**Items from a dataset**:
=== Begin Enclosure ===

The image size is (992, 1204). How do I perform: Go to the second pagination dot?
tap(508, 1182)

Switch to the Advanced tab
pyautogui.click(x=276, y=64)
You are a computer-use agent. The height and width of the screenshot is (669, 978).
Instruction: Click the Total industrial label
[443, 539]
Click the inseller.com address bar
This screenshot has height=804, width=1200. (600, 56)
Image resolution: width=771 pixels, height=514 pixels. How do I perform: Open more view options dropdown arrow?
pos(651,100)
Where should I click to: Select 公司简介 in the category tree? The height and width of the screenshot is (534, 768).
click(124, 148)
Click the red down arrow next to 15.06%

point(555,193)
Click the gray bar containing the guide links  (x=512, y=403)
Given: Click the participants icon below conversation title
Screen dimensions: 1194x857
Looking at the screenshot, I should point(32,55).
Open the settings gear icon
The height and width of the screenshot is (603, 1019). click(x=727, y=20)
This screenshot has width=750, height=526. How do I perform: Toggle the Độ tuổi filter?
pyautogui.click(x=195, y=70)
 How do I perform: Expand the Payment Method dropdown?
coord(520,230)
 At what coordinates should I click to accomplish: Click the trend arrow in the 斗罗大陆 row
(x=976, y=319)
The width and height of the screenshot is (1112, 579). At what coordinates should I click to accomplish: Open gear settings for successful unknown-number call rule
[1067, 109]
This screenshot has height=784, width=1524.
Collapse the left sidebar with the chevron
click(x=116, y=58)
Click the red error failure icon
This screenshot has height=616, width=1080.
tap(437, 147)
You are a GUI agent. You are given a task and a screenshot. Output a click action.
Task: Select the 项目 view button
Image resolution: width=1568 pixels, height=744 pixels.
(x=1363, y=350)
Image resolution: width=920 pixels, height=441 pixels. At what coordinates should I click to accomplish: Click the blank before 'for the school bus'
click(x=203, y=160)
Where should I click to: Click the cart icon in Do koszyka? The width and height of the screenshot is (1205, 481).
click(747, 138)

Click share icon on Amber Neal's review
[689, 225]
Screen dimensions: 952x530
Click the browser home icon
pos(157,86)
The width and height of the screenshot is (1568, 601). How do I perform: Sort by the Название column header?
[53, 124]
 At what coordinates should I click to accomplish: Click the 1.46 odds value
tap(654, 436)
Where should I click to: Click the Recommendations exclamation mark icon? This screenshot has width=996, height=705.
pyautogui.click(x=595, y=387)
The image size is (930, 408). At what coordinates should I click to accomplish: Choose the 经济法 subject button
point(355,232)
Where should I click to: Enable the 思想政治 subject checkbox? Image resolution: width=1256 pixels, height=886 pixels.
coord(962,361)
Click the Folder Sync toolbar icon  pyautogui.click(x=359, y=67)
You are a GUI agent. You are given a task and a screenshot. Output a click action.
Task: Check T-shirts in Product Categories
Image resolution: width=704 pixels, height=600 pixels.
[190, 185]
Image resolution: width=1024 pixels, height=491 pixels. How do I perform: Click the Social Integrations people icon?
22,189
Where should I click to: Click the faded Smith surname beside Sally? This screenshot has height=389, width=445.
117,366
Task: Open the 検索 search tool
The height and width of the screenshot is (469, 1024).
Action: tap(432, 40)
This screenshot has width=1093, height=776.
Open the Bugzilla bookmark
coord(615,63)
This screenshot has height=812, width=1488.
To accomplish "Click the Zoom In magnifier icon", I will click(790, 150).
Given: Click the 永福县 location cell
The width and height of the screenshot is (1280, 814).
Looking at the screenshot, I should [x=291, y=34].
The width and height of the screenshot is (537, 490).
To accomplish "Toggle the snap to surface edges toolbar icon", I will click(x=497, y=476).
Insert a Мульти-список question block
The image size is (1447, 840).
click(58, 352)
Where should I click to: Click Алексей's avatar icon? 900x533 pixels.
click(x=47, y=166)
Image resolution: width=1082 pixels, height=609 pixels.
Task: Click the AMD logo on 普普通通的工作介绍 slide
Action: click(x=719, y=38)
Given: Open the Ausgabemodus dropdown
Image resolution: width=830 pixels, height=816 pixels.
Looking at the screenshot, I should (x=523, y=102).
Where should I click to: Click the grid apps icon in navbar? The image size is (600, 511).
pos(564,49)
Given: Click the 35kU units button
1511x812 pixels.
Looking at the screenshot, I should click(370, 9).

=== End Enclosure ===

**Exercise requirements**: Starting at the line with "Image resolution: width=830", restate each line through the end of the records, both ends included, and stop there.

**Output for this exercise**:
Image resolution: width=830 pixels, height=816 pixels.
Looking at the screenshot, I should (x=523, y=102).
Where should I click to: Click the grid apps icon in navbar? The image size is (600, 511).
pos(564,49)
Given: Click the 35kU units button
1511x812 pixels.
Looking at the screenshot, I should click(370, 9).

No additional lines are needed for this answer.